Four Bradley Hills Elementary School staff members contract COVID-19; building temporarily closes

Bradley Hills Elementary School, where four staff members tested positive for COVID-19.

Photo courtesy of MCPS

Bradley Hills Elementary School, where four staff members tested positive for COVID-19.

By Lily Freeman

The Bradley Hills Elementary School building will close for two weeks after four staff members tested positive for COVID-19, according to an email MCPS sent out to Bradley Hills families this afternoon.

The infected employees were last at the building on October 6, MCPS wrote in the email. MCPS reached out to staff members who were in proximity to the affected employees, encouraging them to quarantine for two weeks and get tested for the coronavirus.

“The health and safety of our staff, students and community is our top priority,” the letter read.

Staff members’ infections won’t affect virtual learning for Bradley Hills students, said MCPS Director of Communications Gboyinde Onijala. Onijala declined to disclose the specific positions of the infected staff members, citing medical confidentiality concerns.

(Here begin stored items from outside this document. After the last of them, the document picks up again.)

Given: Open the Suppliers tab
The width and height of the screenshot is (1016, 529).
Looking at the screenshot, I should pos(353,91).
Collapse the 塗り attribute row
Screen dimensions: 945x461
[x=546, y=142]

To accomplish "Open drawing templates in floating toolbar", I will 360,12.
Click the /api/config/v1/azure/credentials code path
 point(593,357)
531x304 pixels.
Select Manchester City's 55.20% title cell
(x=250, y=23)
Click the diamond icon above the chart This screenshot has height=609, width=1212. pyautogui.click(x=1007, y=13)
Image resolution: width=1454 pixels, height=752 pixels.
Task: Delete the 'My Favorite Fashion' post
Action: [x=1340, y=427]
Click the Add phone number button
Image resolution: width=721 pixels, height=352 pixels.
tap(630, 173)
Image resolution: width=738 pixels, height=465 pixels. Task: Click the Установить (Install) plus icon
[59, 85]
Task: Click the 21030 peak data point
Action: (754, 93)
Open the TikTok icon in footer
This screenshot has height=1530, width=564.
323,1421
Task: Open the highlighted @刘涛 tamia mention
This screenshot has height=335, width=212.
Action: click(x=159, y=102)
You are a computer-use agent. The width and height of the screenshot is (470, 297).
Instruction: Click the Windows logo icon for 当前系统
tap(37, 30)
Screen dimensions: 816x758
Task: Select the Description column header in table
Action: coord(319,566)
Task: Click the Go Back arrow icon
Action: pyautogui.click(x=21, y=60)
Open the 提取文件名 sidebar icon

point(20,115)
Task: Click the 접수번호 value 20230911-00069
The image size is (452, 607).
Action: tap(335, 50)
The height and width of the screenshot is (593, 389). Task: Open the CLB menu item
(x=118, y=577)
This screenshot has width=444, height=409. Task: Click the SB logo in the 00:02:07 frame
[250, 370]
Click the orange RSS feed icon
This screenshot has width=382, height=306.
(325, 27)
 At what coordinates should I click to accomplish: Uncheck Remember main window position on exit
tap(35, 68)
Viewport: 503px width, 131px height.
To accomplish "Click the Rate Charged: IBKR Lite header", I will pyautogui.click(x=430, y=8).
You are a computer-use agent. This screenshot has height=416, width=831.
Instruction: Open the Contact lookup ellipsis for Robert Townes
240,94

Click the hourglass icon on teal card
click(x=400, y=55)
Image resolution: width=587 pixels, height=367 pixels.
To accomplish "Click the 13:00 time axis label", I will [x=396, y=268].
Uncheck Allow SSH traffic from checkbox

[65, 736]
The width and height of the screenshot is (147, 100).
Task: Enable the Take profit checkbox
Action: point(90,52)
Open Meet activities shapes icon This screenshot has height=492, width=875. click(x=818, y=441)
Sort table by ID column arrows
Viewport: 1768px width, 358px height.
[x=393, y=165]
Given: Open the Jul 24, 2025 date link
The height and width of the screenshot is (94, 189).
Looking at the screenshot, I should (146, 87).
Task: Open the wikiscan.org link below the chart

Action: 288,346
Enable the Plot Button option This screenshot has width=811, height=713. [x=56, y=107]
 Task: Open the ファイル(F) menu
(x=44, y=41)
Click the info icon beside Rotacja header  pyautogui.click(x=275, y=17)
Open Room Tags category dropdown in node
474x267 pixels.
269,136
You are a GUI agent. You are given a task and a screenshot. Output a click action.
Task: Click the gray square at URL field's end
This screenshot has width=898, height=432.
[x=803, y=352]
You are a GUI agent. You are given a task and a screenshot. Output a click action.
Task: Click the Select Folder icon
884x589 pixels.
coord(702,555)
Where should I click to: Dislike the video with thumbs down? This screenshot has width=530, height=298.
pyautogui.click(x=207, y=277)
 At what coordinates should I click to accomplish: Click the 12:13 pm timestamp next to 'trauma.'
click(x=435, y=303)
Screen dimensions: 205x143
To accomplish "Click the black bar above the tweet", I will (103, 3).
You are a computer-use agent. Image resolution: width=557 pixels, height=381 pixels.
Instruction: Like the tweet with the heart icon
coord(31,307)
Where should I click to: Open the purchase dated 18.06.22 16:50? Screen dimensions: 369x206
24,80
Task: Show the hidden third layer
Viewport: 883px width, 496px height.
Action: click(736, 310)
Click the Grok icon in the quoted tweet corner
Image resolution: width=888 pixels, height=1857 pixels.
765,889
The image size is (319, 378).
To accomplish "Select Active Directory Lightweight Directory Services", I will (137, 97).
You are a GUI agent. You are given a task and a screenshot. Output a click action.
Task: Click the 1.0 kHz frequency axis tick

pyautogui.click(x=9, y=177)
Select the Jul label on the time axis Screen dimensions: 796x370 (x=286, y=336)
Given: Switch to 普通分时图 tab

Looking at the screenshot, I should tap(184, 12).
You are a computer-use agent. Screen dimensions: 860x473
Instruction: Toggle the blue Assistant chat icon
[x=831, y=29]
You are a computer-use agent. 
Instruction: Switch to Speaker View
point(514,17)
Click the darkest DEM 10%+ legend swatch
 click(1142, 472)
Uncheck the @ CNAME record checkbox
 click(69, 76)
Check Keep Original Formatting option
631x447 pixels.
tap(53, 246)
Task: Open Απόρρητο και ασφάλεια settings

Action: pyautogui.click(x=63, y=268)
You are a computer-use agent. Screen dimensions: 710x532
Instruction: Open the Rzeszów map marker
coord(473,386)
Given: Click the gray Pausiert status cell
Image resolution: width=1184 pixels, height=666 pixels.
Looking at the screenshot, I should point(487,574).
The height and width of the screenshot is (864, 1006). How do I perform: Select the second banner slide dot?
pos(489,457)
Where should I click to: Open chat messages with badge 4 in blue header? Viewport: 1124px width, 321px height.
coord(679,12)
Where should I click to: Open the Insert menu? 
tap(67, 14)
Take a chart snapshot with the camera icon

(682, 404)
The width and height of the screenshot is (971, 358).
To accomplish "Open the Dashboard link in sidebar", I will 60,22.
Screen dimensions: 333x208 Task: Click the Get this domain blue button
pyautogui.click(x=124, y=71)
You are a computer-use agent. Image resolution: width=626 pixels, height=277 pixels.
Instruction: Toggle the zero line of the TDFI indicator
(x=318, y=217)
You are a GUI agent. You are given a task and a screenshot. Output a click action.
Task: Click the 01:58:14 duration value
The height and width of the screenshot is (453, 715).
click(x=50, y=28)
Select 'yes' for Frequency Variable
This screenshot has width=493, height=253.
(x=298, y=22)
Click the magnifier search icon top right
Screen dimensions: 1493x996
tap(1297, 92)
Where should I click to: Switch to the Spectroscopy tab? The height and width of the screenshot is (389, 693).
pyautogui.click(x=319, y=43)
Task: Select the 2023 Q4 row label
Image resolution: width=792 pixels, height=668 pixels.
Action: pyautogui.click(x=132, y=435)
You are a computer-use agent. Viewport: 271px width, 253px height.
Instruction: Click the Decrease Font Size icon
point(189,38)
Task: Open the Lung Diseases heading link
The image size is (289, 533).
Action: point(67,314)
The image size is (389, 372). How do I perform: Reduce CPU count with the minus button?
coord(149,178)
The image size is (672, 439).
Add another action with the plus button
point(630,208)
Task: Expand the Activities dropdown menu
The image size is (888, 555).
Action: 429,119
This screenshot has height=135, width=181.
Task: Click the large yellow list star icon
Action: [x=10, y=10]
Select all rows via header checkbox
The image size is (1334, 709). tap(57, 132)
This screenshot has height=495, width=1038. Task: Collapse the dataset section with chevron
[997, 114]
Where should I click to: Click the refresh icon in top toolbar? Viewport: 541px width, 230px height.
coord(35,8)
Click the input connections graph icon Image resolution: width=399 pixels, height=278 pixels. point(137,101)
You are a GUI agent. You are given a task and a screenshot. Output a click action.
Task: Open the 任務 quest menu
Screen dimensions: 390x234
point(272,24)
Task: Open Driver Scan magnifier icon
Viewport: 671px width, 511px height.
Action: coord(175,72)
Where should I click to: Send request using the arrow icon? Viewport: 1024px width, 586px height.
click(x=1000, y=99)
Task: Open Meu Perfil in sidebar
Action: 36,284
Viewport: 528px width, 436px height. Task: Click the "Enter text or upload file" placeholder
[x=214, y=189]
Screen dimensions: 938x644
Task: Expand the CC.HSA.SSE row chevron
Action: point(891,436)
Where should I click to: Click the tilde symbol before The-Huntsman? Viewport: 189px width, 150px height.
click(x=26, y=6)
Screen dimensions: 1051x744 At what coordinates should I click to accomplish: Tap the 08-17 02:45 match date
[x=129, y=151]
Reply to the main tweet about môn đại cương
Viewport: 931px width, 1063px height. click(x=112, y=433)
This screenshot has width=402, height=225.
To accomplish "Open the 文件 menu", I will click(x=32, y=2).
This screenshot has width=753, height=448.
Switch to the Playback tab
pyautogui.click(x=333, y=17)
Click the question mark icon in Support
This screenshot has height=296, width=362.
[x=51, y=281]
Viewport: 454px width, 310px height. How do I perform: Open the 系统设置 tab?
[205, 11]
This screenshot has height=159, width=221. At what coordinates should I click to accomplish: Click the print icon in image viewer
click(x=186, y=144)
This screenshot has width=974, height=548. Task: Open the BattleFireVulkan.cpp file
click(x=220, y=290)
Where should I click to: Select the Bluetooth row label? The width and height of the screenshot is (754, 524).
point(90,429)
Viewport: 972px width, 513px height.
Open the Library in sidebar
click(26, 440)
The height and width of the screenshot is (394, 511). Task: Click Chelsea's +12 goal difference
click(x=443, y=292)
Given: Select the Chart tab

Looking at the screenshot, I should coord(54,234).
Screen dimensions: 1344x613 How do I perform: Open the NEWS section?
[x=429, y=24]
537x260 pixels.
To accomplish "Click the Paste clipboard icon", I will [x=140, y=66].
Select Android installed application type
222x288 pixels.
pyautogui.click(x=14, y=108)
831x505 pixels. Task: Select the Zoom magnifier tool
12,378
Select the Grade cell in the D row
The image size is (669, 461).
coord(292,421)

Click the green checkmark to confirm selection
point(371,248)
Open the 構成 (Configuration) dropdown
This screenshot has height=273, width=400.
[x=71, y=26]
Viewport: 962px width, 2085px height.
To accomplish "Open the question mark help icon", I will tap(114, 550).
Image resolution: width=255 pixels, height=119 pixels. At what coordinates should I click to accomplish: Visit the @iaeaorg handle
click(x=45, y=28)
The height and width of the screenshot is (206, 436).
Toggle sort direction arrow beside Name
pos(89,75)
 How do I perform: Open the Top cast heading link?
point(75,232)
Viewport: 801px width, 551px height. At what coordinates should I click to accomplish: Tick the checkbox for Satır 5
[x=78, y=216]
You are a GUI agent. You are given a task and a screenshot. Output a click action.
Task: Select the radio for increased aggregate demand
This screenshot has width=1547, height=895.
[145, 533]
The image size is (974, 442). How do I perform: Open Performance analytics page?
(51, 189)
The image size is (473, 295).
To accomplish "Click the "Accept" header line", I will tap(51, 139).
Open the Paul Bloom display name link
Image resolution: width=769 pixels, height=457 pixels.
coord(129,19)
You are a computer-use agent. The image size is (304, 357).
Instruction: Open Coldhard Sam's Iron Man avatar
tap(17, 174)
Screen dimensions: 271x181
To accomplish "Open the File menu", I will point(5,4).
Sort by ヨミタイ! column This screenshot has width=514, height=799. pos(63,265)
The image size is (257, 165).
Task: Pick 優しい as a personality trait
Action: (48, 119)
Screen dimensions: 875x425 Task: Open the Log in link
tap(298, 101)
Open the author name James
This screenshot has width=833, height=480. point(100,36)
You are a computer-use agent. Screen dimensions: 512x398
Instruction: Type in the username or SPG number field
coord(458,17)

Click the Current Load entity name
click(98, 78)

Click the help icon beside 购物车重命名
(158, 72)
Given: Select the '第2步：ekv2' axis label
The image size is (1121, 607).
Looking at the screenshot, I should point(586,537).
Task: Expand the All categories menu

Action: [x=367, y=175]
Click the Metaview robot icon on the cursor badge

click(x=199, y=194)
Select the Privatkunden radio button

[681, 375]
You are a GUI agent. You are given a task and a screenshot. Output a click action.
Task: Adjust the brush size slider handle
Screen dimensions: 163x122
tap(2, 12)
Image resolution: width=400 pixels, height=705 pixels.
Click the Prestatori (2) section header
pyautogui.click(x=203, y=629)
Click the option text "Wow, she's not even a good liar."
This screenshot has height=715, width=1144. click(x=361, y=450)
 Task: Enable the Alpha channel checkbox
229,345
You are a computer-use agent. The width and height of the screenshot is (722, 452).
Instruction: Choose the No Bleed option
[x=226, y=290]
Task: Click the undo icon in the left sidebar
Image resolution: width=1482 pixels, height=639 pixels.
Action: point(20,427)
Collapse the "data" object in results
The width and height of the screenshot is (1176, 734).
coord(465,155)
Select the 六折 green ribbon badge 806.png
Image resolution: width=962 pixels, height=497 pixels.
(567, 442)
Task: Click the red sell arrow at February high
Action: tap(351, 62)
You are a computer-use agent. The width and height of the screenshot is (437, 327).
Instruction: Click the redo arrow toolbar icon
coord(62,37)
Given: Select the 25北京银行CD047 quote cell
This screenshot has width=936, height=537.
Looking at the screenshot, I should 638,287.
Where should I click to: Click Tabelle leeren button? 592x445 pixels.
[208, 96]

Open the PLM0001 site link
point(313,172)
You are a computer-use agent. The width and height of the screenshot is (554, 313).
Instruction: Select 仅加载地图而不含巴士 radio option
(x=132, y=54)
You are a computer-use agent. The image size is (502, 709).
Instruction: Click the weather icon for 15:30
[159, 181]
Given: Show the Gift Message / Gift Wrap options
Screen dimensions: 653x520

The incident comes less than two weeks after MCPS gave its three worker unions the required 45-day notice for the resumption of in-person instruction. This announcement formalized county officials’ decision of potentially bringing small groups of special education and ESOL students back to schools in person.

The situation at Bradley Hills shouldn’t deter other staff members from continuing to work to bring students back into the classroom, Onijala said.

“This does not impact our ongoing planning and efforts around the return to in-person learning,” she wrote in an email to The Black & White

The number of COVID-19 cases in Montgomery County increased by 0.4 percent overnight on October 8, and the Maryland Department of Health recorded one additional countywide death from the virus Thursday morning.

It’s critical that the community stay informed on issues like these, even when they don’t directly affect students, said former Bradley Hills parent Stacy Feuer. 

“As a parent, we often think only about how the virus and remote school are affecting our kids,” Feuer said. “The illnesses of these employees who are critical to school functioning should be an important part of any discussion about reopening.”